Your boat is moored on the black canal
and the woman is playing the cello for you,
long low notes the colour of crows’ wings.
You are a sound-box, air vibrates inside your bones
as each note elongates, a dark expanse –
are you under her protection, or is it a baffle
she draws around you, words becoming lost
in the rasp of bow against wire, your skull
full of overtones. Where were you trying to go that day
as you crossed the fields when the planes came,
droning low, forcing you down with the weight
of the sound in your head – you lay it seemed
for hours, pressed to the earth, unable to move
till the sound cleared, the weight eased
from your bones and you ran, away from
the terror of air, the fields’ aphasic spaces.
Where were you going? You can’t remember, and now
you’re moored in the long box of your boat, and the woman
is playing the cello for you, the sound closing
over your head like black water, like crows’ wings.

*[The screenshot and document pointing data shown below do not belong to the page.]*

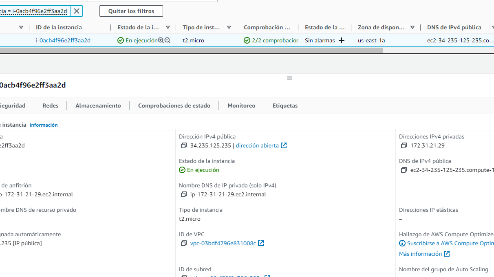Open the Etiquetas tab

click(285, 105)
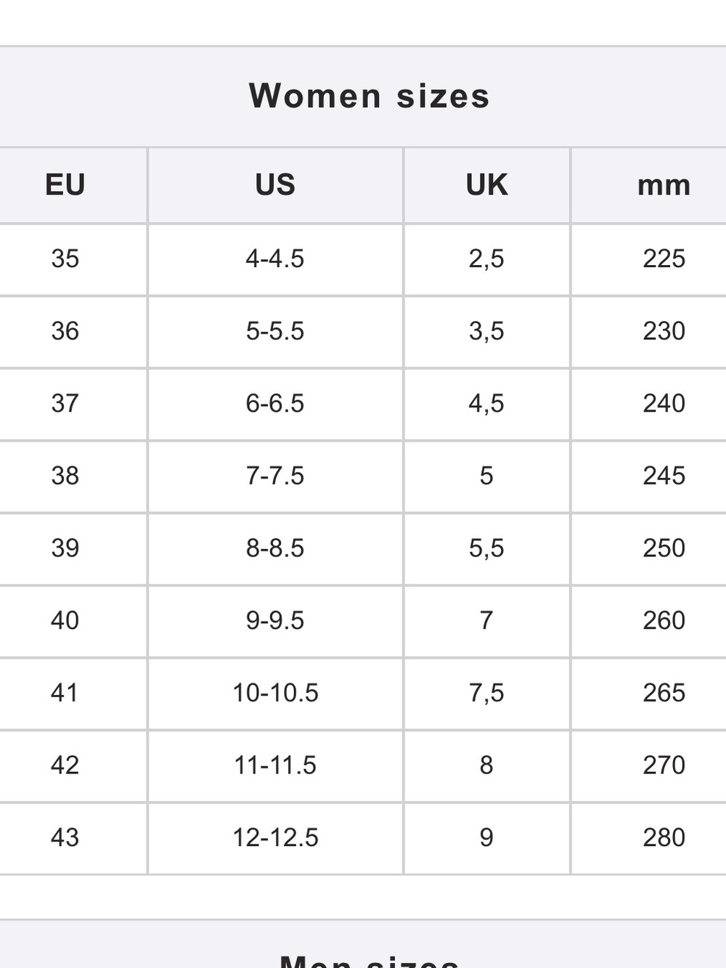The height and width of the screenshot is (968, 726).
Task: Select EU size 39 cell
Action: [65, 548]
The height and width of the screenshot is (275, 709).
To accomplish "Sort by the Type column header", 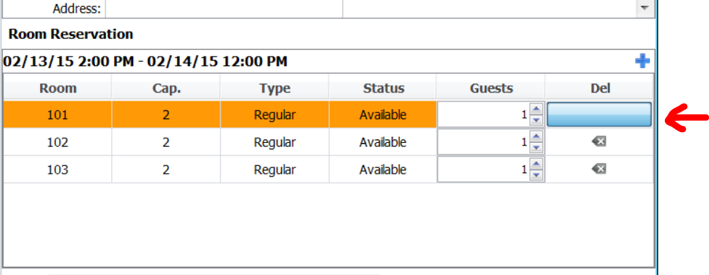I will pyautogui.click(x=274, y=88).
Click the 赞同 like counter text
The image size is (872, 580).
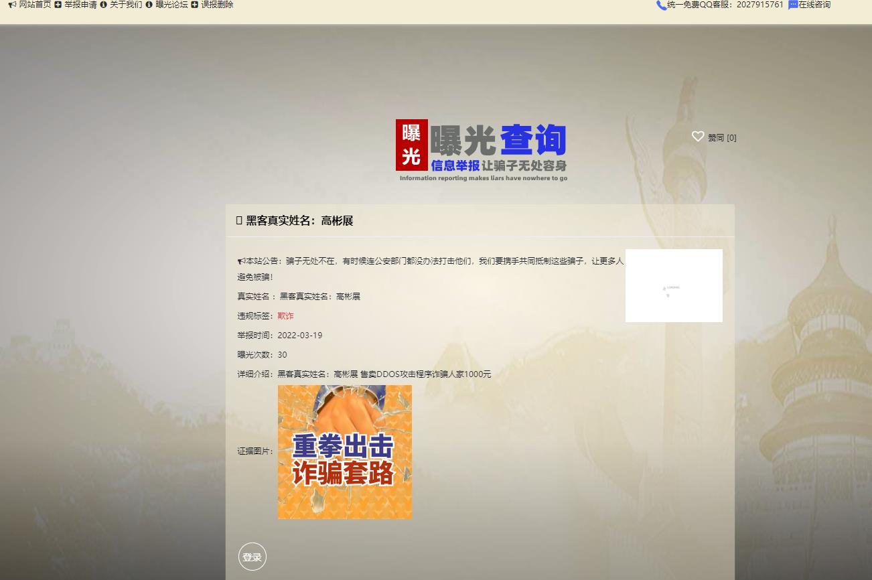pyautogui.click(x=722, y=138)

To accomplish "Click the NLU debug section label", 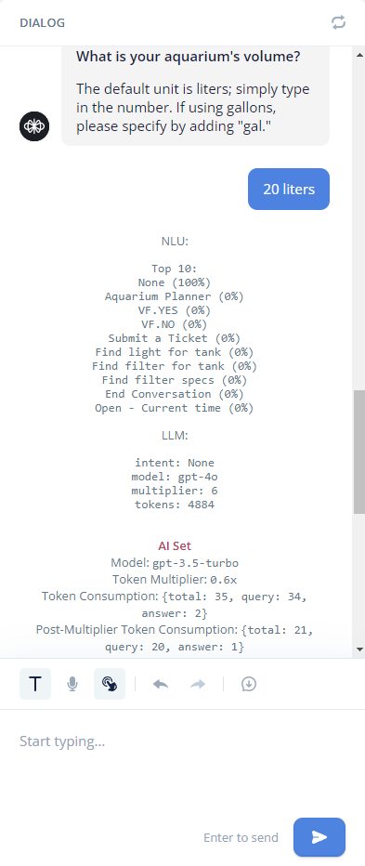I will point(175,241).
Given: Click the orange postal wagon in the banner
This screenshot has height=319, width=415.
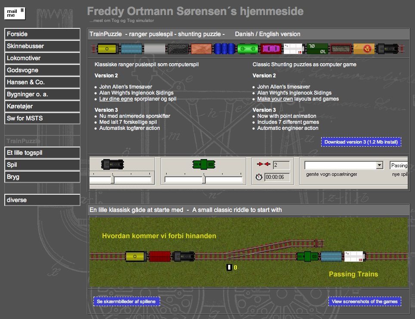Looking at the screenshot, I should coord(364,49).
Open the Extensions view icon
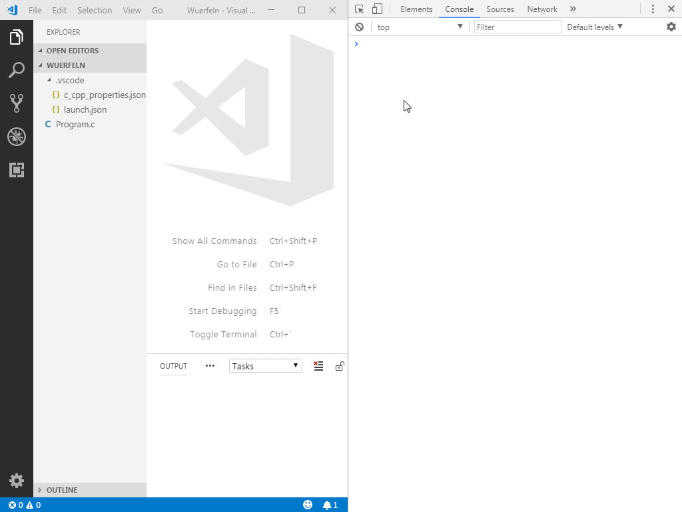 16,170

Poets, Various. The Forward Book of Poetry 2019 (Kindle Locations 1714-1729). Forward Arts Foundation. Kindle Edition.
Analysis
On the Black Canal can be interpreted to be about a myriad of different things. To me, I believe it is a piece that represents death but on the first glance, I thought it was about depression and the negative feelings of sorrow.
In the introduction which states ‘Your boat is moored on the black canal’ acts as a metaphor for a coffin that is anchored like a boat in the canal. The word moored emphasises the boat imagery but to reinforce the funeral ambience we are introduced to a woman playing the cello for the deceased.
How do we know that the person in this piece is deceased?
Firstly we know they are deceased because the piece is written in second person. This gives us the ambience of a speech almost resembling a eulogy. Through the use of ‘you’ and ‘your’ we get a sense of distance and less impersonal tone almost as distant and stark as death.
Secondly the imagery of death is weaved into this piece. For instance, the use of the words such as:
‘Black Canal’
colour of crows’ wings.
pressed to the earth,
you ran, away from
the terror of air, the fields
Another compelling aspect of this poem is the rhetorical questions that the reader cannot answer, the writer did not tell and the subjects did not reveal. This includes the repeated questions of
are you under her protection, or is it a baffle
Where were you trying to go that day
as you crossed the fields when the planes came,
Where were you going?
To conclude, I find the use of repetition of the subject matter at the beginning and the end of the piece very dynamic. This repetition adds to the solemnness of this piece.
I also find it compelling that the free verse aspect of this poem also resembles water when it reflects almost like a ripple caused by a ‘boat/coffin’ moored on a body of water.